再生物件
1 建物概要
1-1 概要および規模
名称 津留邸(二戸一長屋の東半分が津留邸であるが、便宜上全体の呼称とする)
員数 1棟
構造・形式 木造平屋 カラー鉄板瓦棒葺き 一部波板カラー鉄板葺き
位置 広島県尾道市西土堂町
種別 長屋
床面積 合計128.16平米
基礎 コンクリート(鉄筋の有無は未確認)
外壁 モルタル下地ドイツ壁、一部腰板張り
軒廻り 化粧野地および垂木あらわし
窓 アルミサッシに変更済
小屋組み 和小屋(京呂組み)
屋根形状 切妻を基本として主舎と東西舎を廊下が東西に繋ぐ。裏庭側は下屋を出す。
建築年代 昭和初年頃(同じ住宅群である森石邸、石田邸と同時期と推測される※1)
● ● ● ● ● ● ●
**やること 1**. 津留邸の建物概要に名前が出てくる「〜邸」を、一つ残らず書き出してください。
**やること 2**. 津留邸の建物概要を、建築年代の項目のあとから書き継いでください。
ここからの行は、本文とは関係のない別の資料です。

**渡された情報**.
● ● ● ● ● ● ●
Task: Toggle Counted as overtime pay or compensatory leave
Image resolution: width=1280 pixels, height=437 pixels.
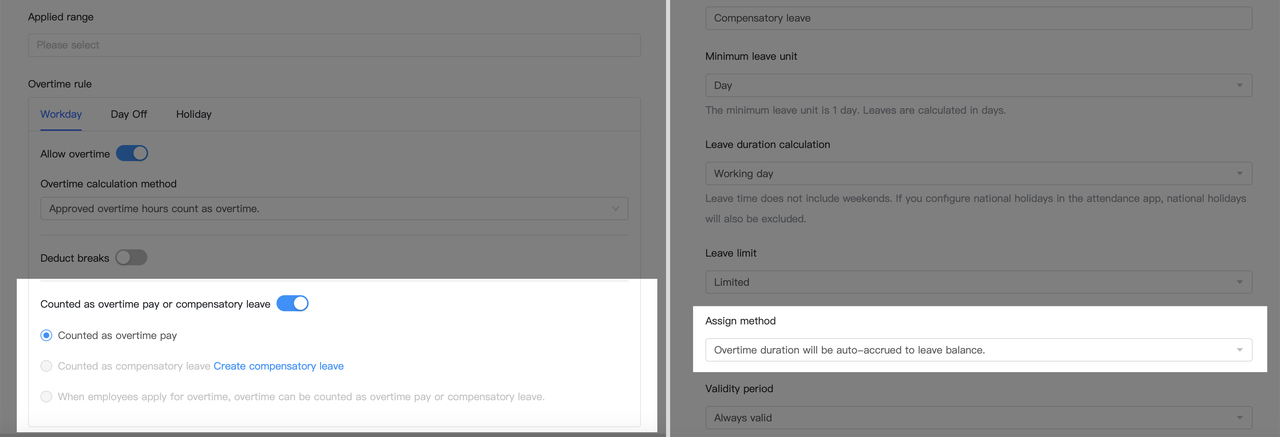Action: click(292, 303)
● ● ● ● ● ● ●
**答え 1**. 津留邸、森石邸、石田邸

**答え 2**.
2 建物の特徴
2-1 周辺環境および敷地配置
西土堂の急峻な斜面地は、尾道駅前から見上げた際に多数の擬洋風建築の住宅群が望見できるという意味で、もっとも「尾道らしい」エリアといえる。一帯の景観が形成された歴史的背景は真野氏の所見に書かれている。その中に、津留邸は南東側にファサード(正面)を向けて建っている(実際には南東向きであるが、文中では以後、南向きと表現し、左右両翼をそれぞれ東舎、西舎と呼ぶこととする)
その中でも当該物件は、規模としてもシンメトリーな外観のバランスの良さ、また素材および仕上げが残っているという点においても、まちなみ景観上、中心的な位置を占めているといってよい。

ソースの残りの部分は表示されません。